If you want to say "click here" is unnecessary and you'd do better by
providing a more specific call to action, fine. But don't try to tell me you
are using some kind of sophisticated psychology to divine the text of links.
Maybe if you had provided a study that used CAT scans or something that show
that but honestly that probably just be silly and pedantic.

------
j_s
I love uxmovement.com, always fighting the good fight for academic purity (eg.
"things should work this way") instead of practical reality (eg. "this is how
it really works").

Hopefully they're only 5-10 years ahead of everyone else; imagine the SEO
juice they'll have then!

------
lnanek2
It's stupid and ugly, but I've seen studies before where click here simply got
more clicks. It's simply more effective to tell people straight out to click
something, than to hope they pay enough attention to an underlined noun and
have enough interest in it to investigate it without any prompting, etc..

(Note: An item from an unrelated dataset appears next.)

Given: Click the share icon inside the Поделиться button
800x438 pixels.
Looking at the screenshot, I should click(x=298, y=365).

This blogger has mentioned before that he sees no reason to A/B test because
he thinks an experienced designer knows better anyway. So I can totally see
him recommending something that performs worse in an A/B test like this.

------
ThomPete
This is wrong advice If you are trying to get more people to click. My
experience from having Done more banner than I care to remember is that it
increases click rate .

------
kmfrk
I think the "here" habit also has to do with cases in which the CSS has failed
to demarcate the link from the rest of the text.

The article gives some good advice, but I think it's always worth considering
that links should be emphasized in the context of both HTML and CSS (and
static images and any JS magic).

Although I think the word "click" should not be a part of any link in 2012,
you shouldn't follow this guide unquestioningly in other regards.

------
antihero
Fantastic article. That sure, I'm not sure linking purely to nouns is any
better than linking purely to verbs. If you're going to make the argument
about lack of information, the lone nouns are almost worse, as they don't say
_what_ is happening, especially for something like a video. I'd say link both
the noun and the verb.

------
nyar
Old people don't understand you can click on things, if it's a brick and
mortar business that caters to all age groups there must be every indication
that a clickable element is clickable. Easiest way is to tell it like it is,
or draw some sort of mouse pointer on it.

------
mehulkar
I think this is great advice, but I've been spending a lot of time with my
grandparents and although they're only using computers more every day, they
definitely do NOT know know what a clickable link is and what to do with it.

------
Goladus
The author has a point, but 'click here' is reliable for a lowest common
denominator call to action. Using it is usually better than trying and failing
to come up with a more effective contextually appropriate phrase.

------
bradpineau
I die a little inside when I see a "click here" link.

------
ivankirigin
Your links should be tested and you should probably use whatever achieves your
goals the best (whether excellent UX, or clickability)

------
tea-flow
Actually, after the recent Google Penguin update you might want to think about
using more 'Click Heres' than you did before...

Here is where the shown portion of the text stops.